La normalisation de l'économie devrait s'accompagner d'une normalisation de la politique monétaire. Bien que le retour à la normale ne doive pas être désordonné, il pourrait rendre l'économie plus vulnérable à des chocs imprévus, en particulier si la politique monétaire reste trop restrictive.

Avec l'atténuation des pressions inflationnistes et le ralentissement de la croissance du PIB réel et de l'embauche, la Fed semble se concentrer davantage sur le maintien de la vigueur de l'économie. Nous pensons que ce point de vue est cohérent avec la trajectoire plus rapide vers des taux d'intérêt neutres qu'impliquent les nouvelles projections de taux d'intérêt de ses responsables. Cette trajectoire des taux dépend probablement de la résistance continue de l'économie américaine; en effet, les prévisions médianes de la Fed indiquent une croissance solide et constante de 2%, avec un taux de chômage qui se stabilise à seulement 20 points de base au-dessus des niveaux actuels. Le marché des taux a désormais intégré un cycle de réduction typique d'un atterrissage en douceur (ou d'un cycle de réduction non récessionniste), mais le marché pourrait encore anticiper des réductions plus importantes si les risques de récession augmentent de manière significative. Dans l'ensemble, nous pensons que la Fed dispose d'une marge de manœuvre pour réduire encore ses taux dans le cadre de divers scénarios économiques.

Différences de points de vue

La réunion de septembre de la Fed a également mis en évidence la diversité des points de vue des responsables. La gouverneure Michelle Bowman s'est prononcée en faveur d'une baisse de 25 points de base, ce qui constitue la première dissidence d'un membre du conseil d'administration depuis 2005. Les projections «dot plot» pour 2024 suggèrent que le choix entre une baisse de 25 et de 50 points de base a été serré, neuf responsables préférant soit aucune baisse, soit une seule baisse supplémentaire d'ici la fin de l'année. Les neuf autres responsables semblent favoriser une série de réductions de 25 points de base après la réduction initiale de 50 points de base en septembre.
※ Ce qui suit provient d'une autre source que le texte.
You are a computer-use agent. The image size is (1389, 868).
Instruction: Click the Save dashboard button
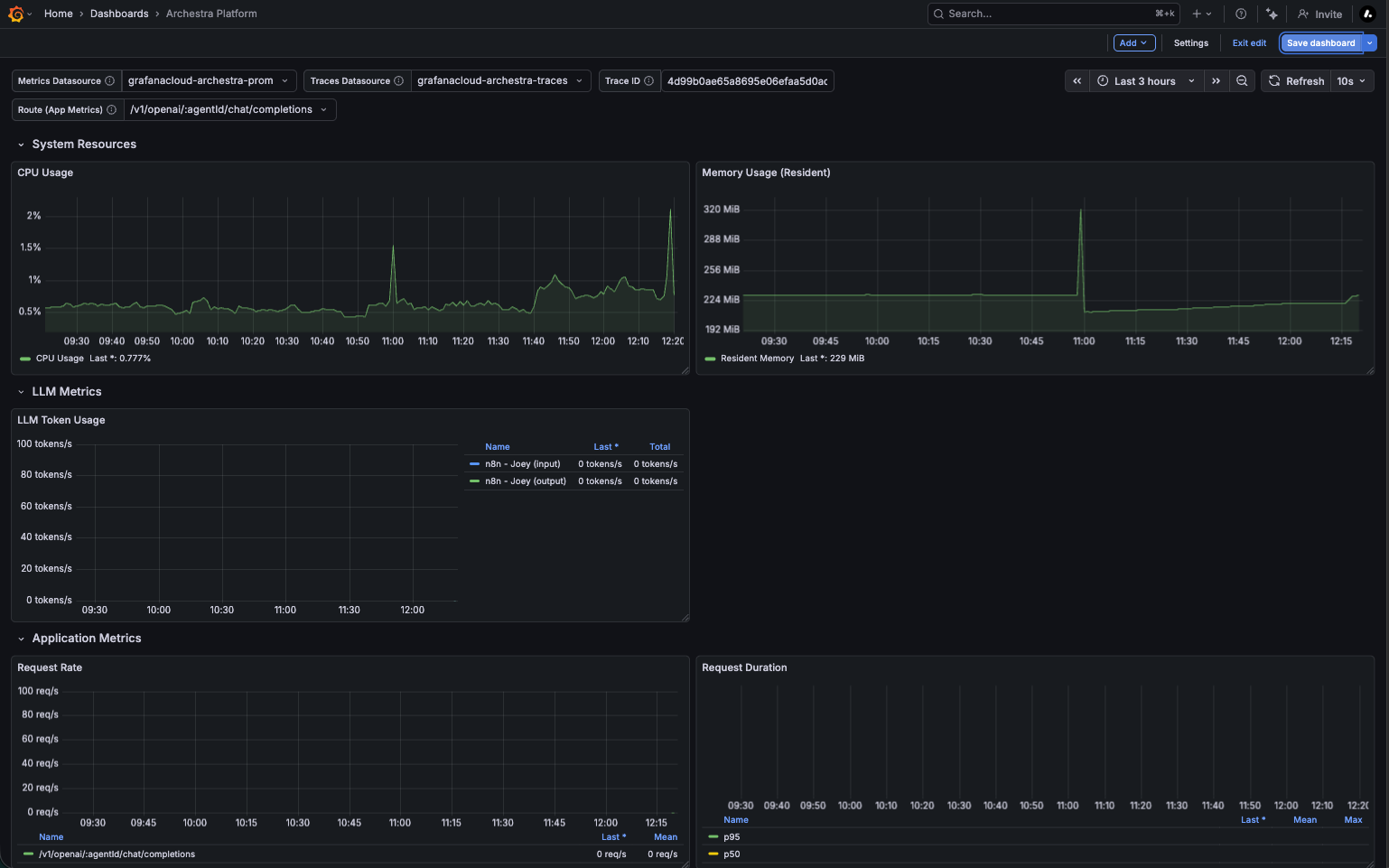pyautogui.click(x=1320, y=43)
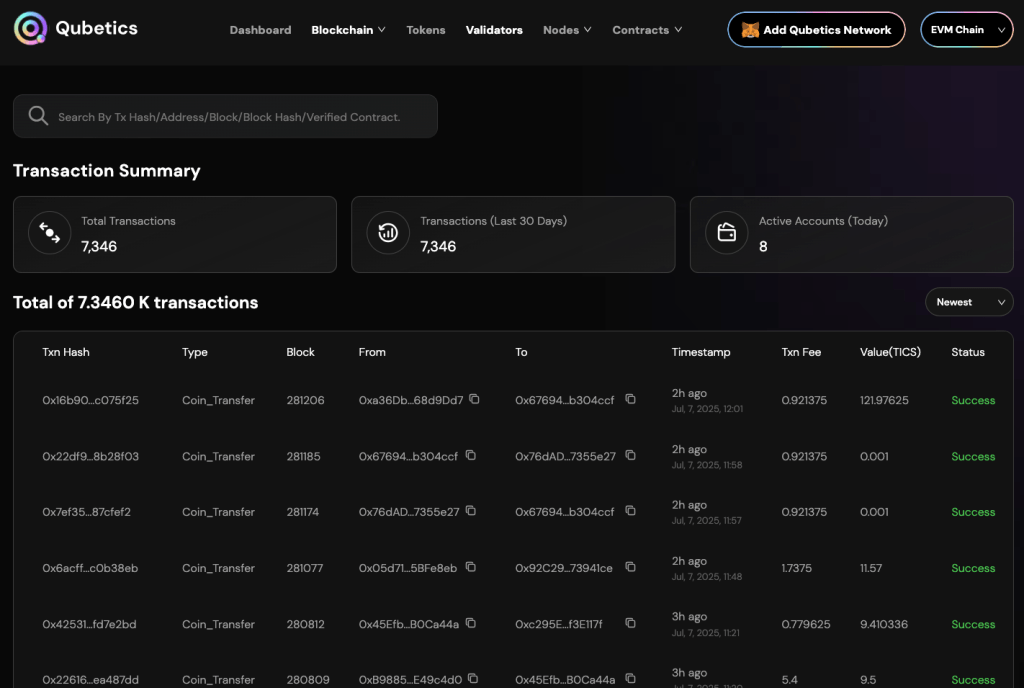Copy the From address 0x76dAD...7355e27
1024x688 pixels.
(470, 511)
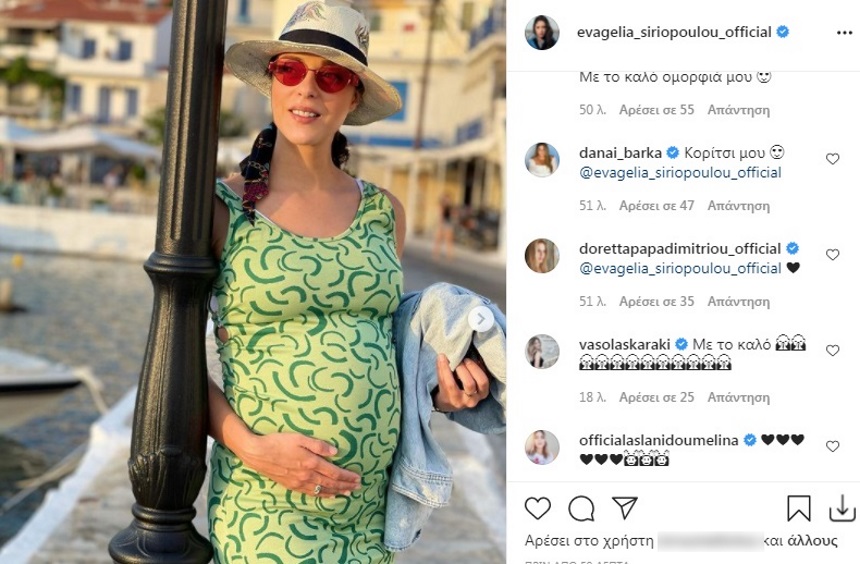Open the comment bubble icon
860x564 pixels.
point(581,508)
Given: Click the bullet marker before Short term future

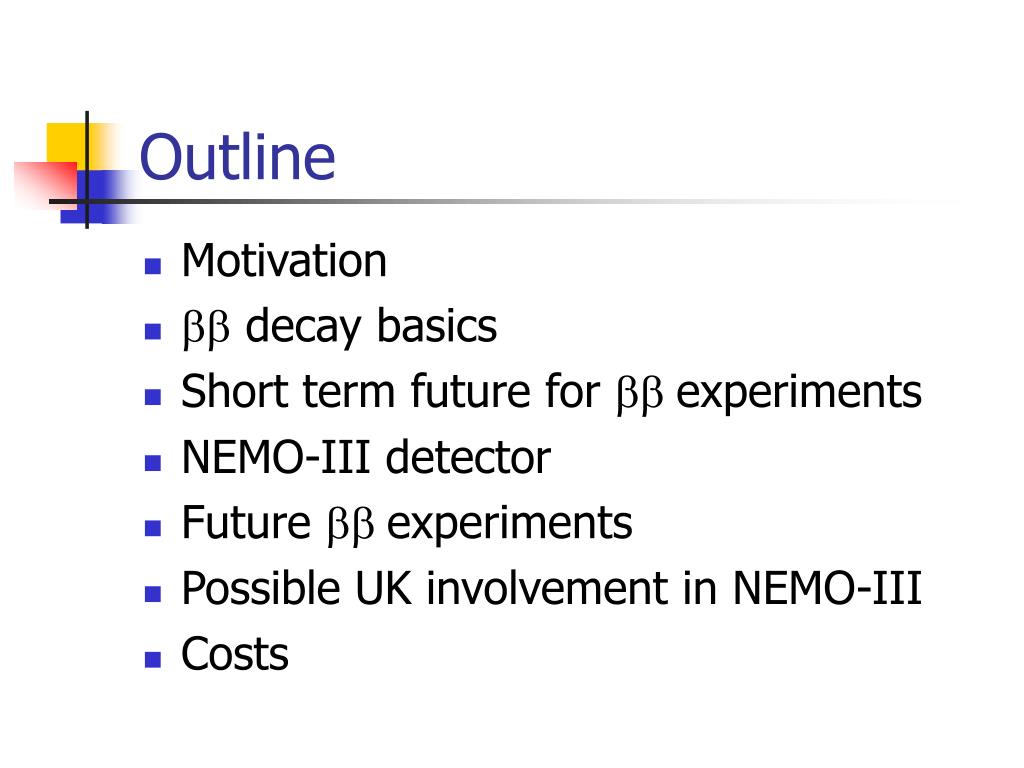Looking at the screenshot, I should click(153, 397).
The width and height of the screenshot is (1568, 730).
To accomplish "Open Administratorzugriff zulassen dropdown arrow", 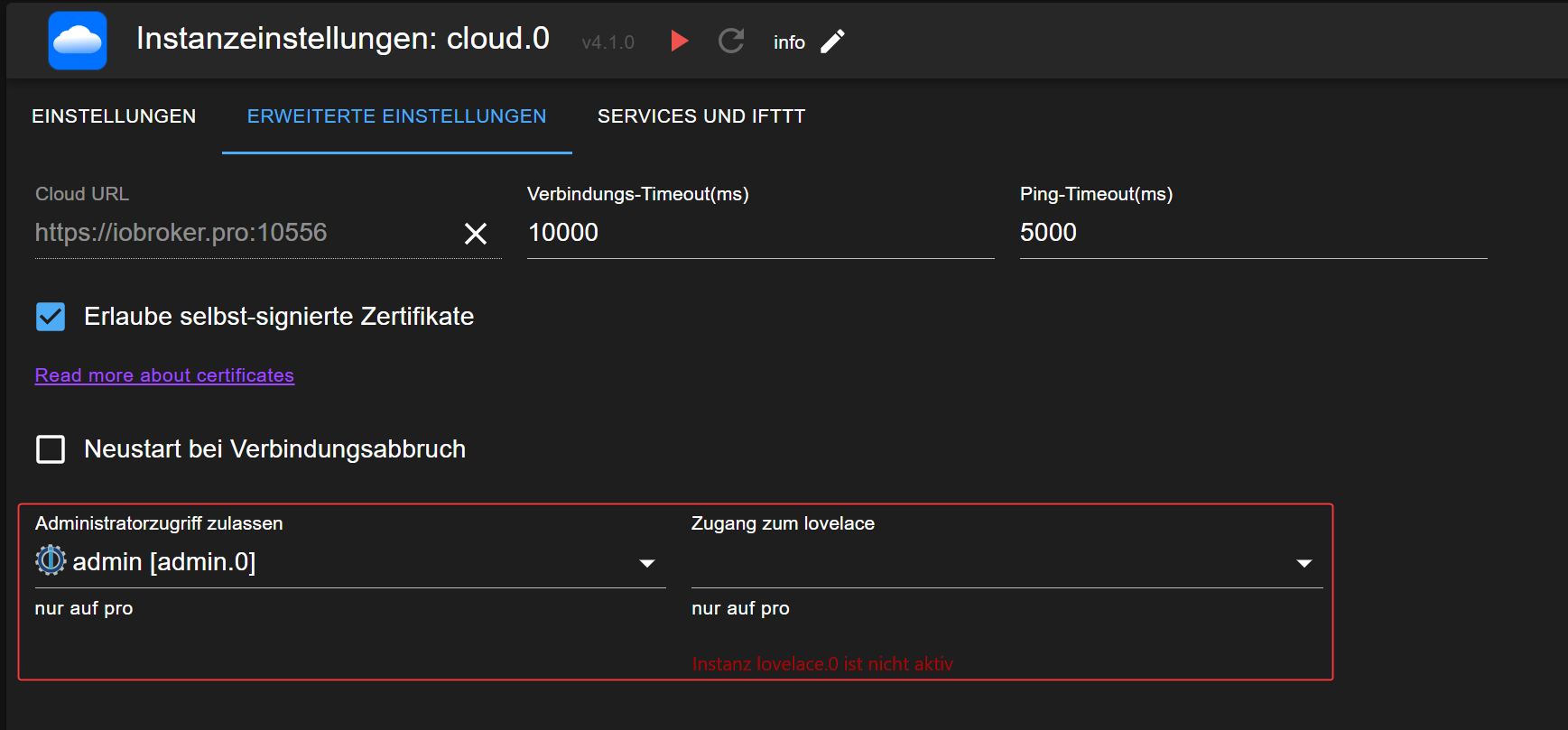I will 647,563.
L'écart important entre les prévisions de taux d'intérêt pour 2025 - 125 points de base entre les différents responsables - met en évidence l'incertitude élevée qui entoure l'avenir de l'économie et de la politique. L'inflation en août (mesurée par l'indice des prix à la consommation) a été plus forte que prévu, ce qui rappelle que si les risques ont diminué, l'inflation n'est pas encore revenue à l'objectif de la Fed. Toutefois, la récente perte de vitesse du marché du travail pose un risque de sous-estimation, ce qui explique sa première baisse de taux résolument pessimiste.

Conséquences pour les investisseurs

Historiquement, les obligations de maturité intermédiaire ont eu tendance à surperformer les liquidités durant les cycles de réduction des taux d'intérêt de la Fed. Cette dernière ayant démarré en fanfare, les investisseurs pourraient avoir intérêt à bloquer des rendements intermédiaires encore attrayants. Les obligations offrent également des propriétés de couverture dans le cas où un atterrissage plus difficile inciterait la Fed à réduire les taux plus rapidement.